On 2/1/1916, Bob leases Lot 2 to Cam for one year. Over the following month, with Bob’s permission, Cam proceeds to construct the six-story tower.
On 3/10/1916, Dave expressed an interest in acquiring Lot 1 from Abe. Dave conducts a title search at the records office and finds the following chain of title:
|Grantee||Grantor||Property||Description||Date of Deed||Date Recorded|
|Tim||Oliver||Lot 1||General warranty deed in fee simple||1/1/1900||2/15/1916|
|Abe||Sam||Lot 2||Quitclaim deed in fee simple||1/1/1914||1/15/1916|
|Abe||Oliver||Lot 1||Quitclaim deed in fee simple||1/1/1913||1/12/1916|
|Grantor||Grantee||Property||Description||Date of Deed||Date Recorded|
|Oliver||Abe||Lot 1||Quitclaim deed in fee simple||1/1/1913||1/12/1916|
|Sam||Abe||Lot 2||Quitclaim deed in fee simple||1/1/1914||1/15/1916|
|Oliver||Tim||Lot 1||General warranty deed in fee simple||1/1/1900||2/15/1916|
On 3/1/1916, Abe sells Lot 1 to Dave in fee simple with a general warranty deed.

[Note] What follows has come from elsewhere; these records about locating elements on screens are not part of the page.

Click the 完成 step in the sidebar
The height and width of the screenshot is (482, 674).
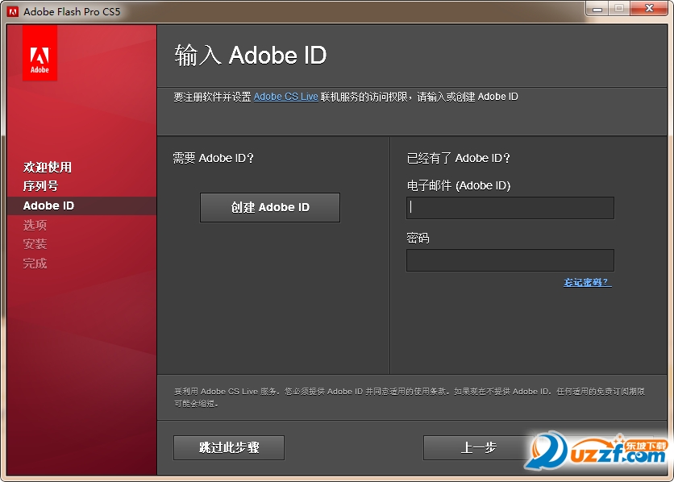pos(35,264)
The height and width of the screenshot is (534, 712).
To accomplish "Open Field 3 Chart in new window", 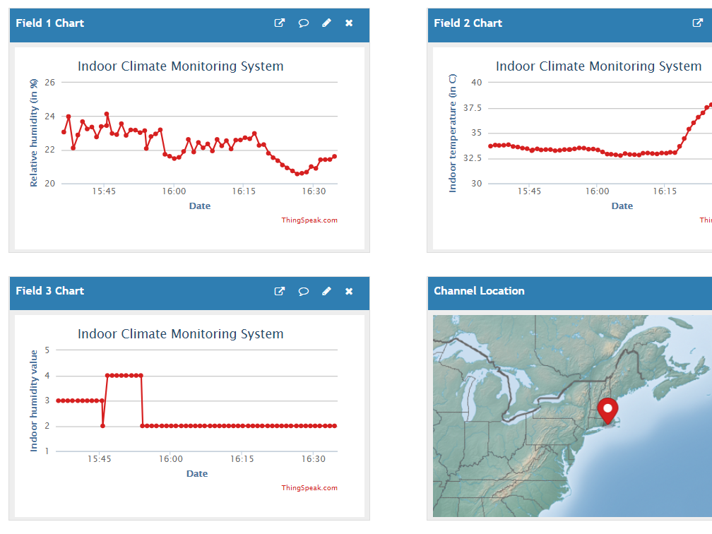I will coord(280,291).
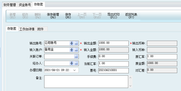The height and width of the screenshot is (91, 181).
Task: Open the ellipsis browse button for 转出账号
Action: coord(76,43)
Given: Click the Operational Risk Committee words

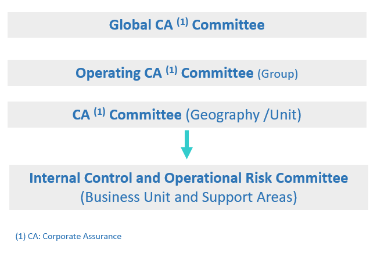Looking at the screenshot, I should tap(256, 179).
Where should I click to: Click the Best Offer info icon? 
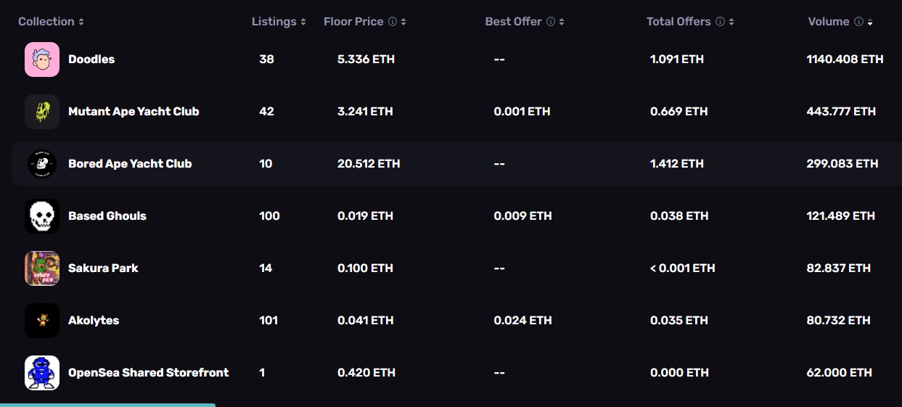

Dave promptly records his deed. Then the litigation begins.
In a memorandum of no more than 1,000 words, please address how the Missouri Supreme Court should resolve the following five issues.
- A member of the Homeowner’s Association files suit against Bob, seeking to set aside the sale of Lot 2, because he is in violation of Covenant #3. Who should prevail? Please remember that since the year is 1920, the doctrine of “Separate but Equal” announced in Plessy v. Ferguson is still good law. There are no federal constitutional problems with the judicial enforcement of Covenant #3—this question must be resolved as a matter of property law.
- A member of the Homeowner’s Association files suit against Bob, claiming that he is in violation of Covenant #1 for having a six-story tower. Alternatively, the member argues that Bob should have been on notice that a six-story tower would be prohibited. Who should prevail?
- The Homeowner’s Association files suit against Bob, who refuses to pay the annual fee, for violating Covenant #2. The Homeowner’s Association concedes that the covenant cannot be enforced as written, but argues that this promise should be construed as an equitable servitude, and enforced by the courts. Who should prevail?
- Dave sues Cam for a nuisance, because the tower from Lot 1 casts a shadow on Lot 2. Who should prevail?
- Tim sues Dave, seeking to quiet title, and determine the true owner of Lot 1. Who should prevail?